Jego zdaniem operacje w Sahelu, które prowadzą Francuzi z pomocą kontyngentów z innych krajów europejskich, nie są wystarczające i są nieodpowiednio dowodzone. Szwankuje zwłaszcza koordynacja działań.
„W tym regionie przybywa dużo zachodnich wojsk, Francuzów i Europejczyków wspieranych przez Stany Zjednoczone” – mówił szef amerykańskiego dowództwa w Afryce (Africom), generał Stephen Townsend. Dodał jednak, że ich działania są „niewystarczające i źle skoordynowane”.
Walka z Al-Kaidą w Afryce Zachodniej najwyraźniej szwankuje. Waszyngton ma tymczasem zamiar wycofać swoje wojska z tego regionu.

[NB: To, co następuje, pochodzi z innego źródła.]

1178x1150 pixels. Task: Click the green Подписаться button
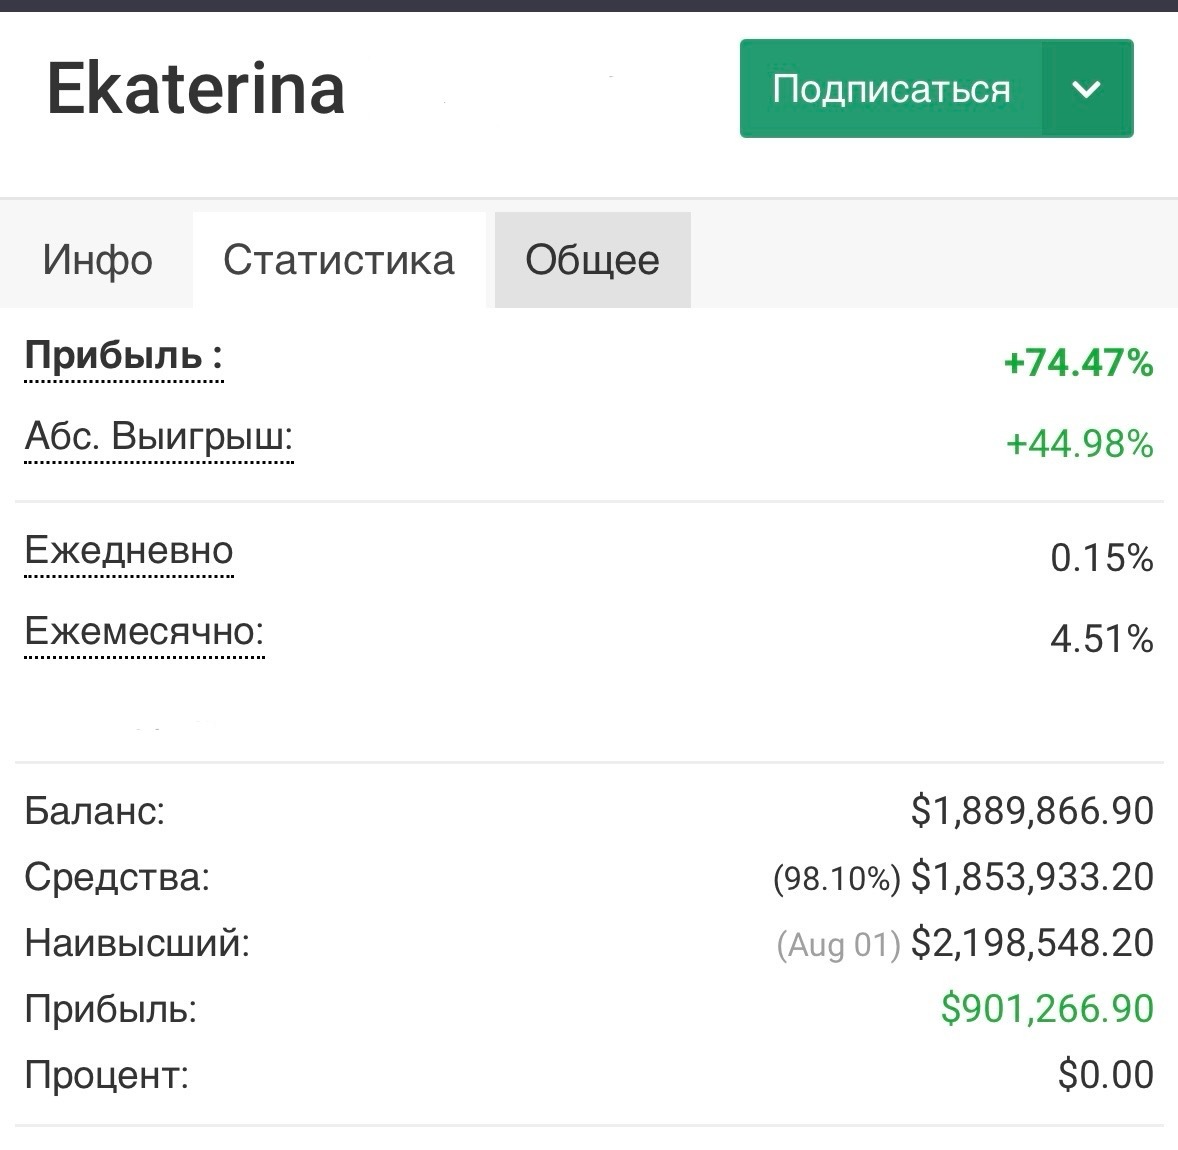890,89
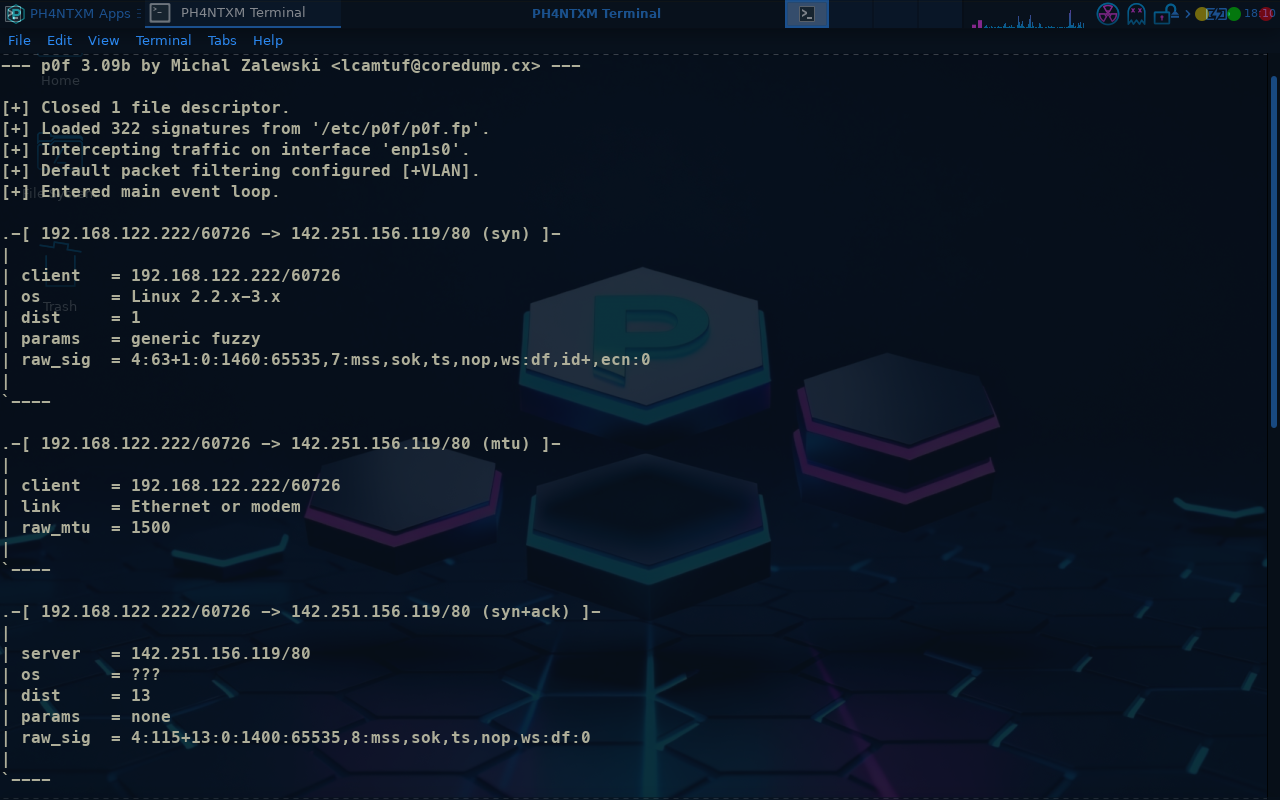This screenshot has width=1280, height=800.
Task: Expand hidden tray icons with the arrow
Action: pos(1188,14)
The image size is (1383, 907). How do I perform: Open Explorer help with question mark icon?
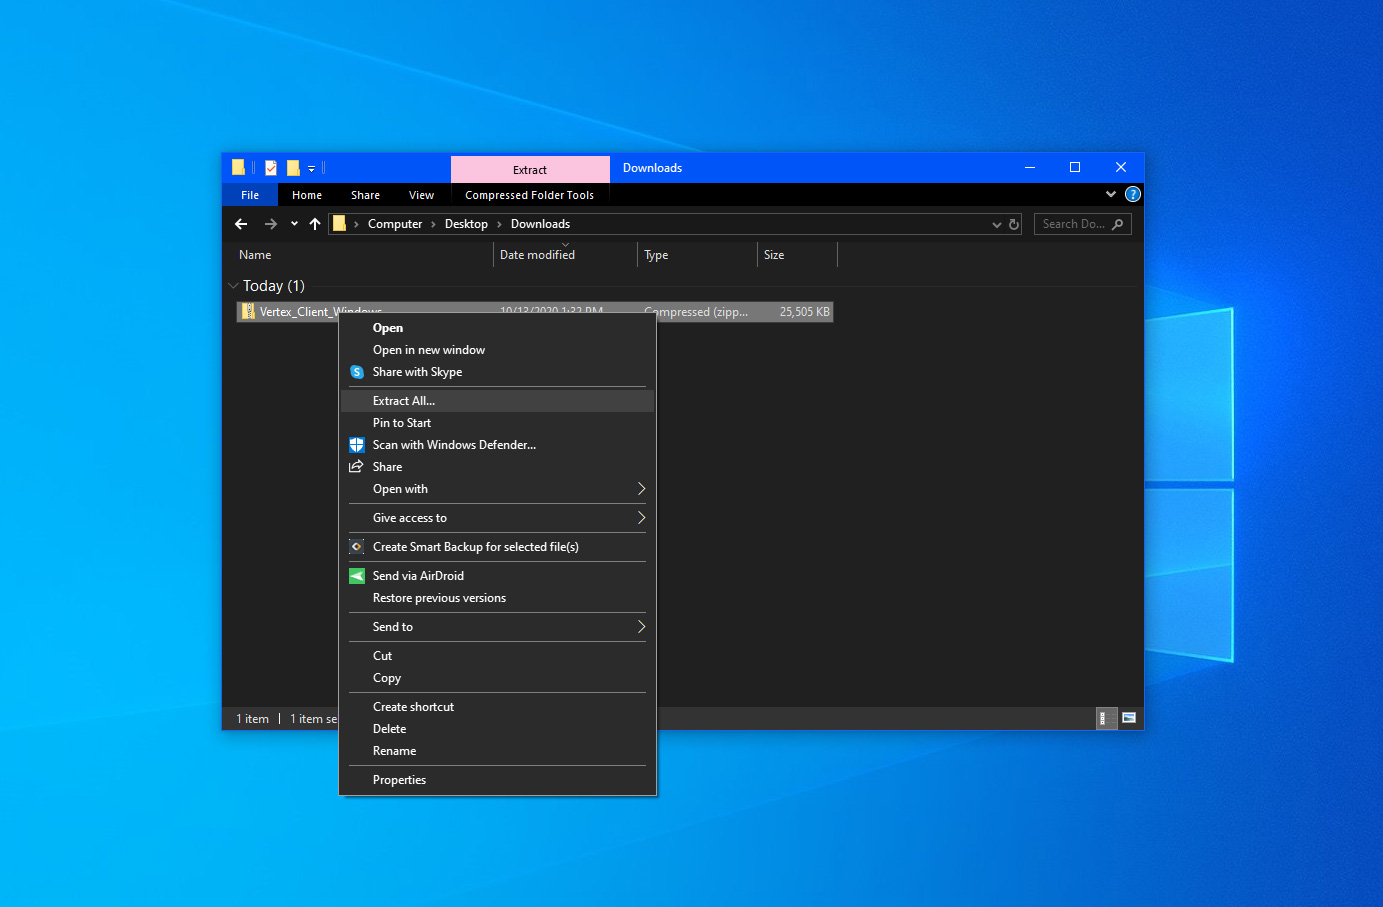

Paryż i inne kraje zabiegają nie tylko o ich pozostanie, ale nawet wzmocnienie amerykańskiej obecności. Francja korzysta mocno np. ze wsparcia logistycznego Amerykanów.
Amerykański generał uważa, że „Francuzi i Europejczycy dostrzegają” mankamenty i podejmują tu pewne środki, ale „Europa może i powinna zrobić więcej w tej części świata” – dodał.
Według ostatniego raportu z Pentagonu, na kontynencie afrykańskim „zagrożenie terrorystyczne w utrzymuje się, a w niektórych miejscach nawet wzrasta”. Obecnie zmieniono strategię z „osłabiania” grup ISIS na ich „powstrzymywanie”.
Około 6000 amerykańskich żołnierzy jest obecnie rozmieszczonych w Afryce, z czego 800 w Afryce Zachodniej, gdzie wspierają francuską operację Barkhane. 500 „marines” jest w Somalii, gdzie walczą z dżihadystami z Asz-Szabab.
Gen. Townsend uważa, że terroryzm w Afryce Zachodniej bardziej zagraża interesom i bezpieczeństwu Europy, niż USA.